▶ [What the task asks]: Can you rewrite the part that opens with the line containing "Point to 'Historia'" and closes with the line containing "pos(227,155)", swapping "screenshot" for "capture" and leaving everything else unchanged? Omit the pictures from your answer.

▶ [Information provided]:
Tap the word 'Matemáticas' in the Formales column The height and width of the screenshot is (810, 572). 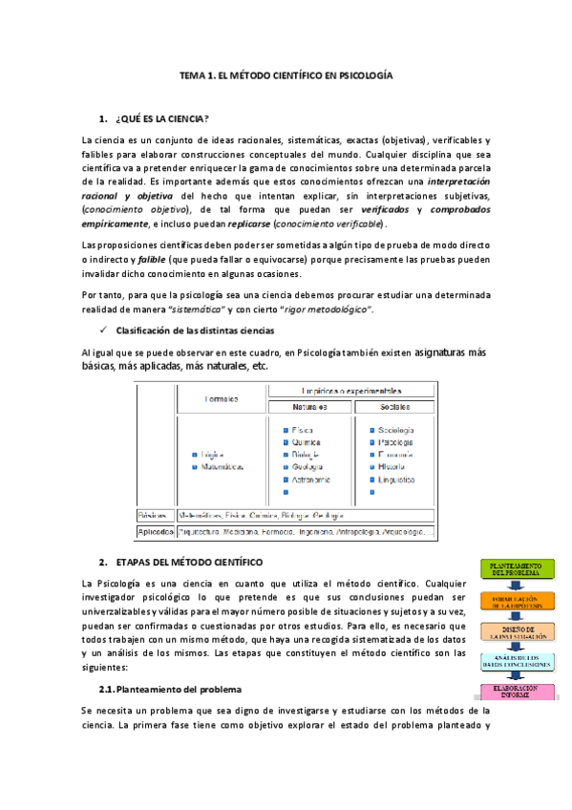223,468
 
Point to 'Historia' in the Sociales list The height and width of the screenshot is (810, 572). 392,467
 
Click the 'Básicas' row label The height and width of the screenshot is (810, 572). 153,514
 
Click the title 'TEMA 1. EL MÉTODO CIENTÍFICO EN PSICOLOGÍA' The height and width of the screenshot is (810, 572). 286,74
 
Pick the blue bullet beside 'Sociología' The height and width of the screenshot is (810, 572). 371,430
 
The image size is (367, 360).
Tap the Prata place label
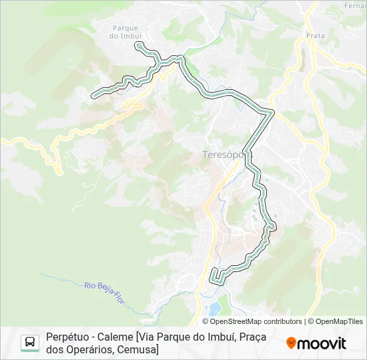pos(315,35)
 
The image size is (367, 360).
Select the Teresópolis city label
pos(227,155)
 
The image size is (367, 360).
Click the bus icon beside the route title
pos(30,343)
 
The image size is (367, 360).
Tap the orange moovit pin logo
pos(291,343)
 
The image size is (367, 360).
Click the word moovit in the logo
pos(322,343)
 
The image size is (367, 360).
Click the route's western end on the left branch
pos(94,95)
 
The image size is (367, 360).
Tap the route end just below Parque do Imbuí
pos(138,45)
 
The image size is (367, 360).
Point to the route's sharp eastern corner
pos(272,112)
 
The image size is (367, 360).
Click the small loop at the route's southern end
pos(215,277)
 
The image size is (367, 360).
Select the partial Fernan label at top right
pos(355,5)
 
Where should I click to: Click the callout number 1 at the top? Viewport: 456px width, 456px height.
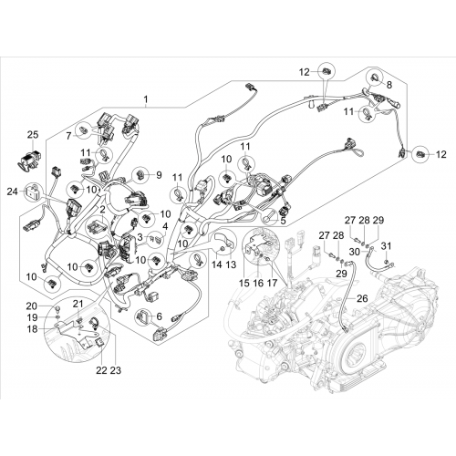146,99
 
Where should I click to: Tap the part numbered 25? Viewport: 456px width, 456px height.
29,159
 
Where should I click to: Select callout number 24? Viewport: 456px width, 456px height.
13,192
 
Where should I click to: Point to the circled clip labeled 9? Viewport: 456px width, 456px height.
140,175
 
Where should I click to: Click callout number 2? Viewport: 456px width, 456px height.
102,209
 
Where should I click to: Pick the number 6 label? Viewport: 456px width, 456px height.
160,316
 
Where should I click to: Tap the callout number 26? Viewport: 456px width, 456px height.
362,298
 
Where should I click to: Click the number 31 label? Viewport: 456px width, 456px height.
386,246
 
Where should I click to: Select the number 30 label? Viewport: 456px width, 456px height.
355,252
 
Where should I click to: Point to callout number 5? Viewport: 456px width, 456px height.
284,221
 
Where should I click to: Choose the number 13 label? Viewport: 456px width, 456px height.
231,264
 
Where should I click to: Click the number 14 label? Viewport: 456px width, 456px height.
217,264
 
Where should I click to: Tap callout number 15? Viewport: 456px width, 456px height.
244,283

▶ [Answer to this problem]:
Point to 'Historia' in the Sociales list The height and width of the capture is (810, 572). 392,467
 
Click the 'Básicas' row label The height and width of the capture is (810, 572). 153,514
 
Click the title 'TEMA 1. EL MÉTODO CIENTÍFICO EN PSICOLOGÍA' The height and width of the capture is (810, 572). 286,74
 
Pick the blue bullet beside 'Sociología' The height and width of the capture is (810, 572). 371,430
 
The image size is (367, 360).
Tap the Prata place label
pos(315,35)
 
The image size is (367, 360).
Select the Teresópolis city label
pos(227,155)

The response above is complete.